Great writing, Con. Love it.
Thanks. I'm reading the Modern Library edition of Wilson and every now and then he drops one of these little stinkbombs in the middle of a thoughtful essay on American Lit. It's why I love the big lug.
"Undine, my thumb!" he said excitedly.
. . . is a Siamese little . . . cat of a girl.
Con C.? Where you and editors from New York City out late`gin in a Boston Law Firm's P.U. truck picking up road kills`gin? Thank you. I an having trouble.
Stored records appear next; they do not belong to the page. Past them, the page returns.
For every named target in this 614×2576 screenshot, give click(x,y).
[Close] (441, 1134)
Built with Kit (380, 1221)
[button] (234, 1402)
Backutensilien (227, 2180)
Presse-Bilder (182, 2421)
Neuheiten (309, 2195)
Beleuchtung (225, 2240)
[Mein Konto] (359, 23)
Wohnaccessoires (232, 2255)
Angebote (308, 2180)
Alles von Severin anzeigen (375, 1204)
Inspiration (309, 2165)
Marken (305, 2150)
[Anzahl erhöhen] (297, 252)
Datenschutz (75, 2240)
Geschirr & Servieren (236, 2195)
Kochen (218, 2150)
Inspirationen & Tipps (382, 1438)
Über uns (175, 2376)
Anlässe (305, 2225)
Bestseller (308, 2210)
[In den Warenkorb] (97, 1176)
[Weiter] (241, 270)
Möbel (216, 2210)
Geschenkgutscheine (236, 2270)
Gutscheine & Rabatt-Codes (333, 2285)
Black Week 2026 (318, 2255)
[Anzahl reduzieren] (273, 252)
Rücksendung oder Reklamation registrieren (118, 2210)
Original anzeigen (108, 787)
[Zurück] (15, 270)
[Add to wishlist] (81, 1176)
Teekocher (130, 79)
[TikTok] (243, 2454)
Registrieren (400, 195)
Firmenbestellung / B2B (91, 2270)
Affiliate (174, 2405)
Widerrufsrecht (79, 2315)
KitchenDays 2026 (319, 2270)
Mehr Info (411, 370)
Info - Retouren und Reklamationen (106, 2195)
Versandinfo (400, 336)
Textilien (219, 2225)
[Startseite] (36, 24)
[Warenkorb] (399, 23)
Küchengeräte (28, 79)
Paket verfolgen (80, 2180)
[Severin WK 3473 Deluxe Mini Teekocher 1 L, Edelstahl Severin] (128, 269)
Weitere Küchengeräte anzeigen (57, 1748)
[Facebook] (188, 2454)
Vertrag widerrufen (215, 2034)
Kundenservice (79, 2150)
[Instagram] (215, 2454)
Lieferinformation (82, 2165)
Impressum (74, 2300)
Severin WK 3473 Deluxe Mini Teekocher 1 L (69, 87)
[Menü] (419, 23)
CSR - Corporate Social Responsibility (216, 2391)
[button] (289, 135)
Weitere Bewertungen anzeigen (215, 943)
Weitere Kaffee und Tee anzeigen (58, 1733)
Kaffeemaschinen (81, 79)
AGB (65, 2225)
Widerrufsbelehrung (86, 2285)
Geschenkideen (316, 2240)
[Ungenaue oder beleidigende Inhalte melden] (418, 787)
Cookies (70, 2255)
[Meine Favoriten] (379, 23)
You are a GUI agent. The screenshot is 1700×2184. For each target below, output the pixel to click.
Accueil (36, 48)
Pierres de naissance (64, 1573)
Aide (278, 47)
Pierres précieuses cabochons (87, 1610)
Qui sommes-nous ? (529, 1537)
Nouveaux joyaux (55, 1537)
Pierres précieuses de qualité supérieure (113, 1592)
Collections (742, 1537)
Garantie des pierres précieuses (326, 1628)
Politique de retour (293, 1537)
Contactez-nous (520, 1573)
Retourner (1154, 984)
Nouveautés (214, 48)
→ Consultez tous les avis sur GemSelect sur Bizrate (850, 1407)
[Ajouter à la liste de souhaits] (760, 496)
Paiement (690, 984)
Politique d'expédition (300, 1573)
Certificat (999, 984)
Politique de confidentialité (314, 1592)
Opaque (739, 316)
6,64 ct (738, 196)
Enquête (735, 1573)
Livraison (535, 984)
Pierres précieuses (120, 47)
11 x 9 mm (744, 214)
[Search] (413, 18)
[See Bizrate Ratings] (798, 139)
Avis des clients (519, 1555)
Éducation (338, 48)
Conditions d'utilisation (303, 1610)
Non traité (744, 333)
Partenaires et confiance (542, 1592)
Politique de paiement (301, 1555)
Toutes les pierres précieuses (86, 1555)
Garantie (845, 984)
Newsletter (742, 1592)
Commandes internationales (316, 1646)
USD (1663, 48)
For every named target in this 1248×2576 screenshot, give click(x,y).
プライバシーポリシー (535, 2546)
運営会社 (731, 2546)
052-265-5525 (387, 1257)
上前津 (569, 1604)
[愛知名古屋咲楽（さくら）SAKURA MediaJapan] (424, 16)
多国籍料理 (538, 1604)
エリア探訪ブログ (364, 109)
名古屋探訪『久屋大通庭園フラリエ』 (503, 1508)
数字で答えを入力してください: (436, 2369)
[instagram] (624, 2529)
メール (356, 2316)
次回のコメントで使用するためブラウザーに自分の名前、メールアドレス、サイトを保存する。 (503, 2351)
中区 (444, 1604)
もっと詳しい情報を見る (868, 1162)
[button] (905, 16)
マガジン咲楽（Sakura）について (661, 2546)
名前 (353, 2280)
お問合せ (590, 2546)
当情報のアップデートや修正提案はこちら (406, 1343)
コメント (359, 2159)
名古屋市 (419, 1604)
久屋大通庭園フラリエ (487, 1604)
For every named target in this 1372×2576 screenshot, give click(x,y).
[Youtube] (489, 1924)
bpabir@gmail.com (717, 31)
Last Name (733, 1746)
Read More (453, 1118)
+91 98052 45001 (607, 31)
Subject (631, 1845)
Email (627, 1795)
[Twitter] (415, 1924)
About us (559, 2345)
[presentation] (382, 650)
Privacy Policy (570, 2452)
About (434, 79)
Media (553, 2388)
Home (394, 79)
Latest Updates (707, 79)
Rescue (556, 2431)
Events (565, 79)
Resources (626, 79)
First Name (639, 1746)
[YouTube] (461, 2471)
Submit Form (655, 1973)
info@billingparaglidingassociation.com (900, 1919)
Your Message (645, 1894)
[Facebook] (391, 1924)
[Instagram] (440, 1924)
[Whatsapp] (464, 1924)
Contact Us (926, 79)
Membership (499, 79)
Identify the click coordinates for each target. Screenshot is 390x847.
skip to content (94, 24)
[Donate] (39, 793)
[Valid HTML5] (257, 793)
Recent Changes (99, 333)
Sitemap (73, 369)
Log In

Undine is She?
My mind can't image. Loretta Young.
Is she bald, loopy, dizzy, and Kerry?
Oops . .
Earlier I had that "Square" appear `gin.
You are like Newt? Catholic Morel too?
One good news daily. You eat good grub.
I went the other way, an apostate.
I love all the things you bring into your pieces: the Loretta Young show, the Mickey Mouse Club, the thumb trick, goldfish crackers, and a fox head stole. It's like someone threw out a challenge to write a story about five unrelated things. I'm still laughing.
Unrelated? Hmm. I guess in my mind . . .

Never mind.
Ah yes, we've all known an Undine or two. Such fun to be with!
;-)
.
Too funny! You've done it again Con!